TESTO FORNITO =
┌────────

Un finanziamento comune consentirebbe innanzitutto di integrare i nostri sistemi di difesa oggi frammentati fra 27 Paesi i cui sistemi d’arma non si parlano. Consentirebbe anche di risparmiare, raggiungendo economie di scala che ai singoli Paesi sono precluse, col risultato che a vincere sono i produttori americani che godono di un mercato amplissimo che consente loro ingenti economie di scala. La Polonia ad esempio preferisce gli Apache e i Chinook di Boeing agli elicotteri di Airbus. Come primo passo verso una difesa comune, nel 2021 l’Ue istituì il Fondo europeo per la difesa, ma per i sette anni 2021-27 il Fondo dispone solo di 8 miliardi di euro. Il Pentagono spende circa 700 miliardi di dollari l’anno di cui 150 in ricerca e sviluppo.
Il Fondo è comunque un buon inizio perché apre all’utilizzo di risorse europee comuni per finanziare la difesa. «Se vogliamo rafforzare la nostra difesa dobbiamo finanziarla insieme» dice il Commissario europeo all’Economia, Paolo Gentiloni. E Ursula von der Leyen ha confermato l’obiettivo di acquisti comuni per almeno il 40% delle forniture militari entro il 2030.

└────────

ESTRATTO DEL DATASET =

┌────────

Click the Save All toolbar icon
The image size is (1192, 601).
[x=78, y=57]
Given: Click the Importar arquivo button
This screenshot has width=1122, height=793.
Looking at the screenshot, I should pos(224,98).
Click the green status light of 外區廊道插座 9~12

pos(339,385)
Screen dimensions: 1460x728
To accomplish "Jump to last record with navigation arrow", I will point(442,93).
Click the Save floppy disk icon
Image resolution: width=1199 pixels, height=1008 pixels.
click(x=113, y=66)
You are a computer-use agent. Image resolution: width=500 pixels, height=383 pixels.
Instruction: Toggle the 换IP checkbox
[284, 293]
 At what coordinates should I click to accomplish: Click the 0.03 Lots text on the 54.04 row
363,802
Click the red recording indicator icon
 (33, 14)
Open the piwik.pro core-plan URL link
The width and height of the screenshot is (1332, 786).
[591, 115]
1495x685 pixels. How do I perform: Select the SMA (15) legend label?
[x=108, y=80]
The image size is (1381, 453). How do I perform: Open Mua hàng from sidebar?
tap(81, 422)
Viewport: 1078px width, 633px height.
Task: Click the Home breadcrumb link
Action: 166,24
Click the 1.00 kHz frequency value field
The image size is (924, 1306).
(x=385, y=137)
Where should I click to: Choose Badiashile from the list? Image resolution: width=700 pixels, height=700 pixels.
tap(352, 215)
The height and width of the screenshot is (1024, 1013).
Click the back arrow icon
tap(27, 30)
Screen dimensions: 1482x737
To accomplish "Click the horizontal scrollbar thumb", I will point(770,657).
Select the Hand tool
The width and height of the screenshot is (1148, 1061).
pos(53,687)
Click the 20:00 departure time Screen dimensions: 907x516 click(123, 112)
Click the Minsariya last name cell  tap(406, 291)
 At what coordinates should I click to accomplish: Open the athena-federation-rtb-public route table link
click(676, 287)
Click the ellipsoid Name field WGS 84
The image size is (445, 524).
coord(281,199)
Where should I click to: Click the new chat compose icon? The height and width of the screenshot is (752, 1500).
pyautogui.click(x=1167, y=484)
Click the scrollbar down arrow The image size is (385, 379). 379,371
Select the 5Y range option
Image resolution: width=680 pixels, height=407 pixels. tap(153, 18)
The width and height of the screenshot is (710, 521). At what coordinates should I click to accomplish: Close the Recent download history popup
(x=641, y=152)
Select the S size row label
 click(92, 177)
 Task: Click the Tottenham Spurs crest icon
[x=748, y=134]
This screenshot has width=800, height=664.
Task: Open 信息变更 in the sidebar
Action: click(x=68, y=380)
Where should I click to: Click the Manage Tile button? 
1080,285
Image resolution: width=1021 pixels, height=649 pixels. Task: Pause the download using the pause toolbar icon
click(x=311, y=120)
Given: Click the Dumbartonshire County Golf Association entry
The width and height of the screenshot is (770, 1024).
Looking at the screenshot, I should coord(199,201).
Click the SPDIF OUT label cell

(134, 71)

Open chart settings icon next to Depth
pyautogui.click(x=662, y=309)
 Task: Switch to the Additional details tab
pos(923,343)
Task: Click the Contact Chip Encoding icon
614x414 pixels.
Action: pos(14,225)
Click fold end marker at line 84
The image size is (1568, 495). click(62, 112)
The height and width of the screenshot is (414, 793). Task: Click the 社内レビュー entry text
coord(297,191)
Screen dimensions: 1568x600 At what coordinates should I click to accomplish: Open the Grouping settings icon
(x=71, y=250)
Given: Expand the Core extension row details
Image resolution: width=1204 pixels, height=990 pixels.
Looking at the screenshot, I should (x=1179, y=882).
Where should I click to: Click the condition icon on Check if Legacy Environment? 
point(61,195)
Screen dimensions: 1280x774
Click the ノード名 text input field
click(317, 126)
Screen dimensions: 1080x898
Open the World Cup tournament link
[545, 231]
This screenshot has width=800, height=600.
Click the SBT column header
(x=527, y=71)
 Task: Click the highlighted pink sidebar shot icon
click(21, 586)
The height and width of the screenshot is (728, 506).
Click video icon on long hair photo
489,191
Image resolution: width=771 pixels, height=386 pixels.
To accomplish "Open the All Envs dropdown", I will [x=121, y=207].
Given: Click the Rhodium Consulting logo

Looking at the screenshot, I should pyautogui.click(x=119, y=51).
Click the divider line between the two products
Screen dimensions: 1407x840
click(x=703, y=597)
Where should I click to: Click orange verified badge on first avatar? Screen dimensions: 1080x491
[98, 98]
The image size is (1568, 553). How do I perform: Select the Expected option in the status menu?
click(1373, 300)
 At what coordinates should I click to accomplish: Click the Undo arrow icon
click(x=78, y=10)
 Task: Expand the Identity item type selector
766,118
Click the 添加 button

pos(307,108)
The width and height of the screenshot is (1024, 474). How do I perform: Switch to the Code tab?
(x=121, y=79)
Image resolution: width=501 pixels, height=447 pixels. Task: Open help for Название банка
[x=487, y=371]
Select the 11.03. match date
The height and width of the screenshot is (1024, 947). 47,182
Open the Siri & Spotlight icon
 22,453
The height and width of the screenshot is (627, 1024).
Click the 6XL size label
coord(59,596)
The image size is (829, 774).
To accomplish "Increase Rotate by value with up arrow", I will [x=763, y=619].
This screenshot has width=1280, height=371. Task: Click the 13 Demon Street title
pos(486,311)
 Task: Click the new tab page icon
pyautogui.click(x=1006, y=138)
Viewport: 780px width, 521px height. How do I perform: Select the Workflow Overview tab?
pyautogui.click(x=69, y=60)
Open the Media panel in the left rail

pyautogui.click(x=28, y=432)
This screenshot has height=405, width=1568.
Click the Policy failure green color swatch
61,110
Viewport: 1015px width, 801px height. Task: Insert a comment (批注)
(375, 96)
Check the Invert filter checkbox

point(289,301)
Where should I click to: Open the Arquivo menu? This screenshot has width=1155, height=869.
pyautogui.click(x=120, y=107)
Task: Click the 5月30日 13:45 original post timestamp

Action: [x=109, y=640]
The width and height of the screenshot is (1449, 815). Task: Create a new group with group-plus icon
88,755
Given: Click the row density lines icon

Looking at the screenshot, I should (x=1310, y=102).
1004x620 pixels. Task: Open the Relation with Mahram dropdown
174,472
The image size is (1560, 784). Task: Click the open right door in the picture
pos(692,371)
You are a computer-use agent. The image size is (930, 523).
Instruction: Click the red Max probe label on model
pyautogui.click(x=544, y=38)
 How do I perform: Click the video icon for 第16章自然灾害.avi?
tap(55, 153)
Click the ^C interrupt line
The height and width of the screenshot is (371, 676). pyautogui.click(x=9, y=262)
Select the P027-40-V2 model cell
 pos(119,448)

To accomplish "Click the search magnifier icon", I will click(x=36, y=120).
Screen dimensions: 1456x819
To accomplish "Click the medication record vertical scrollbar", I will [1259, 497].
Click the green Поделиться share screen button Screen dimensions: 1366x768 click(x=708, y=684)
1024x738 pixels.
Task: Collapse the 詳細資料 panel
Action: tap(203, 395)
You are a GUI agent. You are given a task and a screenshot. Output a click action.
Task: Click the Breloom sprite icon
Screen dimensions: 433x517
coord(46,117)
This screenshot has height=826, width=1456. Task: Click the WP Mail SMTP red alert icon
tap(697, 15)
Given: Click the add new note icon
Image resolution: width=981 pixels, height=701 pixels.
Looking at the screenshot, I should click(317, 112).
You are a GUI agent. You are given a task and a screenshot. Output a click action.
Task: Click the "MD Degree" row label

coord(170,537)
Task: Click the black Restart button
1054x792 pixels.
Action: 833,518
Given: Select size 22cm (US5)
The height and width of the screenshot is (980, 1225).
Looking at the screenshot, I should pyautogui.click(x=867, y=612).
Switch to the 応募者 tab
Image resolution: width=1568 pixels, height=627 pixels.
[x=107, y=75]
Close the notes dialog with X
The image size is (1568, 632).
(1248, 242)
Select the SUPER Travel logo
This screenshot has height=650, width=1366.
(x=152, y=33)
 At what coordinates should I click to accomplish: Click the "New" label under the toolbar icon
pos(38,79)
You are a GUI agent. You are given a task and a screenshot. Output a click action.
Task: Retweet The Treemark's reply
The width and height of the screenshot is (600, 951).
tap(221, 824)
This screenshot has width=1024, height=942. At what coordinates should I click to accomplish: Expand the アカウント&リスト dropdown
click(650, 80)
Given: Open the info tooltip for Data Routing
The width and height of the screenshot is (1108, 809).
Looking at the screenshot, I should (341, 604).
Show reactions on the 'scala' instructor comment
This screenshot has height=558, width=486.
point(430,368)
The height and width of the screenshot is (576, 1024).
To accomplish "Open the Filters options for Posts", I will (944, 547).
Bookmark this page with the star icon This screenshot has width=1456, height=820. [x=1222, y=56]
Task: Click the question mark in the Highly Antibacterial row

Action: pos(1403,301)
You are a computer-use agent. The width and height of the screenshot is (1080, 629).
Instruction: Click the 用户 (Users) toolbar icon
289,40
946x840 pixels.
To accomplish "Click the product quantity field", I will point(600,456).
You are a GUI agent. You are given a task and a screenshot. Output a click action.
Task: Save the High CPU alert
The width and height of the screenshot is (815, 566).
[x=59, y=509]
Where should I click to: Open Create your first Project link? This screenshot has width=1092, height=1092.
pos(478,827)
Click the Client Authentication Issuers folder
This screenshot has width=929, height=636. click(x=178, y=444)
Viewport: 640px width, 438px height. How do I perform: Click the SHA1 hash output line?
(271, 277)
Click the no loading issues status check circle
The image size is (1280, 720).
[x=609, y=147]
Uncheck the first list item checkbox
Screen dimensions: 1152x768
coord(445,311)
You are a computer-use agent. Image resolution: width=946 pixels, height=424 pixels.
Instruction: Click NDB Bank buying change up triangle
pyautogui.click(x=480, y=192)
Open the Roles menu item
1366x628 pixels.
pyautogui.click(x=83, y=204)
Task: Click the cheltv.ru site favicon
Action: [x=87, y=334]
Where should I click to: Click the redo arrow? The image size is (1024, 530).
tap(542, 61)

└────────

ISTRUZIONI =
A. Riassumi in due frasi il testo sul finanziamento comune della difesa europea.
B. Continua il testo sul finanziamento comune della difesa europea dopo la sua ultima frase.
Le righe provengono da un'altra fonte.

RISPOSTE =
A. Un finanziamento comune permetterebbe di integrare i sistemi di difesa oggi frammentati fra 27 Paesi e di risparmiare grazie a economie di scala, precluse ai singoli Stati e di cui godono invece i produttori americani. Il Fondo europeo per la difesa, istituito nel 2021, dispone di soli 8 miliardi di euro per il periodo 2021-27, ma è considerato un buon inizio perché apre all'utilizzo di risorse europee comuni.

B.
Per costruire sistemi di difesa comune, come per attuare le politiche richieste dalla transizione verde (ad esempio sostituire i motori a combustione interna) le risorse dei singoli Paesi non sono sufficienti. Ricorrere al debito comune è la strada giusta, ed è anche la più equa se si confrontano diverse generazioni. Entrambi i progetti, difesa e transizione ecologica, sono infatti un costo per la nostra generazione, ma ne beneficeranno soprattutto le generazioni future. È quindi giusto che anch’esse contribuiscano al loro finanziamento: lo faranno accollandosi in futuro l’onere di ripagare il debito.
Emissione di debito comune e decisioni nel campo della difesa richiedono però l’unanimità dei 27 Paesi dell’Ue: questo le rende oggi inattuabili. Venerdì scorso al Consiglio europeo la proposta di allargare il Fondo europeo per la difesa facendo ricorso a debito comune non ha raggiunto l’unanimità e il Consiglio ha invitato la Commissione ad esplorare tutte le opzioni possibili per i finanziamenti e a riferire entro giugno. La proposta di ricorrere a debito comune è stata fatta dall’Estonia, trovando il consenso di Italia, Francia, Spagna e Grecia, ma Germania e Olanda restano contrarie. Più aperte, ma non ancora del tutto convinte, Svezia e Finlandia.
Sulla riforma delle regole di voto nel Consiglio europeo ci sono da tempo molte proposte. Il punto di partenza è dare la possibilità ad un gruppo di Paesi di sperimentare una nuova politica purché essa non danneggi gli altri. E questi, se l’esperimento funziona, potranno aderirvi. È accaduto con successo con l’euro e con gli Accordi di Schengen che hanno via, via abolito le frontiere interne all’Ue.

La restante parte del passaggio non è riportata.